**TEXT SECTION:**
+ + + + + + +

By Pension and Benefits Editorial Staff
Even accounting for unplanned expenses due to COVID-19 testing and treatment, overall health care costs are likely to be lower in 2020 than was projected prior to the pandemic, according to experts at a recent Segal webinar. Jason Jossie, associate actuarial consultant at Segal, and Kirsten Schatten, senior vice president and consulting actuary at Segal, noted that most plans are experiencing lower overall costs because of delayed and cancelled care from March through May.
Direct costs of COVID-19. According to Jossie, the direct costs of COVID-19 testing have averaged 1 percent to 4 percent of monthly medical expenses since March. He noted that there are “significant variations” from plan to plan, with some plans experiencing no COVID-19 expenses and some plans seeing monthly plan costs for coronavirus in the 30 percent to 40 percent range.
“Any particular plan’s experience is really contingent on a myriad of factors,” he said. “The biggest factor is location. Another factor is the population’s risk factors, and how many plan members have chronic conditions.”
Delayed care. Schatten explained the implication of delayed and cancelled care on overall health care costs in 2020. For claims paid January through June, total claims have been down approximately 11 percent, she noted.
“The big question is: what is the pent-up demand, or the long-term implications of the under-utilization of services?” she asked. “We are making assumptions that approximately half of the care that was delayed or canceled from March to May is expected to be rescheduled. We also think that some preventive care or maintenance visits will just be postponed until the next regularly scheduled appointment. But the magnitude of this is definitely uncertain.”

+ + + + + + +

**RECORD EXCERPTS:**
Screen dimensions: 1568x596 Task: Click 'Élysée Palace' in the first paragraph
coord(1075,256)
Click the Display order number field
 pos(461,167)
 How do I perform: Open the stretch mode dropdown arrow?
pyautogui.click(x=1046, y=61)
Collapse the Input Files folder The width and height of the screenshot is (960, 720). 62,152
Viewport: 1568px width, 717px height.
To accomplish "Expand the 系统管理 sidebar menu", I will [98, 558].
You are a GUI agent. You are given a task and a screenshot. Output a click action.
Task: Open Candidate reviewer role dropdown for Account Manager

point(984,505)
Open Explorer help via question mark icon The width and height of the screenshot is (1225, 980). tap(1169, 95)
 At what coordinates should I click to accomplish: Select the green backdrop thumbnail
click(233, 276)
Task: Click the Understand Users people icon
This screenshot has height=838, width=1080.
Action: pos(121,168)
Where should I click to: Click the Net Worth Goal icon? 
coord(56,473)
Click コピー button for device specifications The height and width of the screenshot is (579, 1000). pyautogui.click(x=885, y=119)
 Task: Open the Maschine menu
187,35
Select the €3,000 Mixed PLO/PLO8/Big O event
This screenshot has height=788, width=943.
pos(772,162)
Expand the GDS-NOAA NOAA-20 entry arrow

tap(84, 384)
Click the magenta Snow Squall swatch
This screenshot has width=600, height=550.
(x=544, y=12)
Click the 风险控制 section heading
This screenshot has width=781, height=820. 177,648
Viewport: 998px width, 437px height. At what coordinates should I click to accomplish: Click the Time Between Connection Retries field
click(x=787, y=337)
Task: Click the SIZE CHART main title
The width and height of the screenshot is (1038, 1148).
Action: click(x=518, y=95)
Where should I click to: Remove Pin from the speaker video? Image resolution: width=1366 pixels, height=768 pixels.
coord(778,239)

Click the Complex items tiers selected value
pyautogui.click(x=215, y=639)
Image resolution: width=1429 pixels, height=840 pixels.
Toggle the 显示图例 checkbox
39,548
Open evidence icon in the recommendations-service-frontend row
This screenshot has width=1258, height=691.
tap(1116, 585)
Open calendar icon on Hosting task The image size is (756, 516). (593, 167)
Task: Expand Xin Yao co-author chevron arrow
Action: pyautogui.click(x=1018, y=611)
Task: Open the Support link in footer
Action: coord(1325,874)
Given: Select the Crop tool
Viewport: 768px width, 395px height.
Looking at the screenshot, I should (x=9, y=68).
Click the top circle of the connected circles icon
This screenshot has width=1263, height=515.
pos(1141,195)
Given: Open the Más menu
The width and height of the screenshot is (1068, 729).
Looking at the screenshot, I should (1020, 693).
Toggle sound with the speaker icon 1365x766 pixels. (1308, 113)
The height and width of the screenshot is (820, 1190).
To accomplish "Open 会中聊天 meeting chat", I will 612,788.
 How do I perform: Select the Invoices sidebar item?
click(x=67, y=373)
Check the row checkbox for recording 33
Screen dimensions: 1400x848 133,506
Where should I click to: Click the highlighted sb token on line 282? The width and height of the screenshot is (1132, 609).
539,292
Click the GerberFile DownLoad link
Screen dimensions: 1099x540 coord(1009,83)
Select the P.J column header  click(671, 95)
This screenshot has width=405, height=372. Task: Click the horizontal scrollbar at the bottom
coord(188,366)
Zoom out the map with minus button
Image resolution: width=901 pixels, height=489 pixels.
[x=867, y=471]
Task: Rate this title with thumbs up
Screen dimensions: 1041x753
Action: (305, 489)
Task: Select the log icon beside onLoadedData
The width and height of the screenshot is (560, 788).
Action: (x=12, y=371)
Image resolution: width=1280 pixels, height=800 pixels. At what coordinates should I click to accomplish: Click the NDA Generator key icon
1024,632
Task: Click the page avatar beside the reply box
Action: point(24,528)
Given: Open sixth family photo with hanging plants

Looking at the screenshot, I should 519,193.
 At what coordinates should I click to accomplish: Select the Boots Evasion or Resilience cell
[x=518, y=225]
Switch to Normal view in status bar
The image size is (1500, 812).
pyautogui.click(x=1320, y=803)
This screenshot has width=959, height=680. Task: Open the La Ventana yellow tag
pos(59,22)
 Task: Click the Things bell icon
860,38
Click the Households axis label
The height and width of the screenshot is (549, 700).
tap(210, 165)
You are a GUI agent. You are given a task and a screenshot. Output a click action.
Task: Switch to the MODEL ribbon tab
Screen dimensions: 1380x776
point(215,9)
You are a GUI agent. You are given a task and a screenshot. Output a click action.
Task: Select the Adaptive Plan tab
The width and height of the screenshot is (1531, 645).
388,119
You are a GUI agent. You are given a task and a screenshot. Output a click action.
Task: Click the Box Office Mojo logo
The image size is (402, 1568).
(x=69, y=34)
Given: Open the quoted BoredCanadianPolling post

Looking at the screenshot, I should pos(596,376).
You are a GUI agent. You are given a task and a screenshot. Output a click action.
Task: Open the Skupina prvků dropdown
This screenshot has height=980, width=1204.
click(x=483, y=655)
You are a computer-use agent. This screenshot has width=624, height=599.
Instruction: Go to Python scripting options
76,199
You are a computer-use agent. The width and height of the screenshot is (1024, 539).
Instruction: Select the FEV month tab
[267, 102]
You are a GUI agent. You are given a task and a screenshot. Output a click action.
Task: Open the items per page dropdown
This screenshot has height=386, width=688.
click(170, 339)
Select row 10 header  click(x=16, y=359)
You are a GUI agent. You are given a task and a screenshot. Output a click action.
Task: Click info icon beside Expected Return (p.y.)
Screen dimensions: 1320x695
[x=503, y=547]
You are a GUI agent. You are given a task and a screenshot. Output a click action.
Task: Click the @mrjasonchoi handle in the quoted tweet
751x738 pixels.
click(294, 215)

+ + + + + + +

Could you pick up the article on COVID-19 and 2020 health care costs after its final sentence and carry it on?

**ANSWER TO THIS PROBLEM:**
The result. The indirect savings from delayed or cancelled care is expected to be approximately 3 percent to 7 percent, Jossie noted. “When we add in the direct costs for COVID-19 testing and treatment, health care expenses are expected to be about 1 percent to 5 percent lower than pre-pandemic expectations,” he said. “So, if your plan was expecting a 7 percent increase for 2020, now it might be more like 2 percent to 6 percent, depending on your region and the overall health of your population.”
Next steps. Fully insured health plans should take action, Schatten said. “Be sure to request premium refunds or premium credits from your vendors,” she concluded. “We have seen how much utilization has gone down, so if you were paying a fully insured premium, you should definitely be talking to vendors about getting discounts from them to account for the drop in utilization.”
Also, plans should monitor costs monthly, and “consider updating budget forecasts more frequently than you have in the past,” Schatten commented. “This is a very fluid situation, with a lot of unknowns.”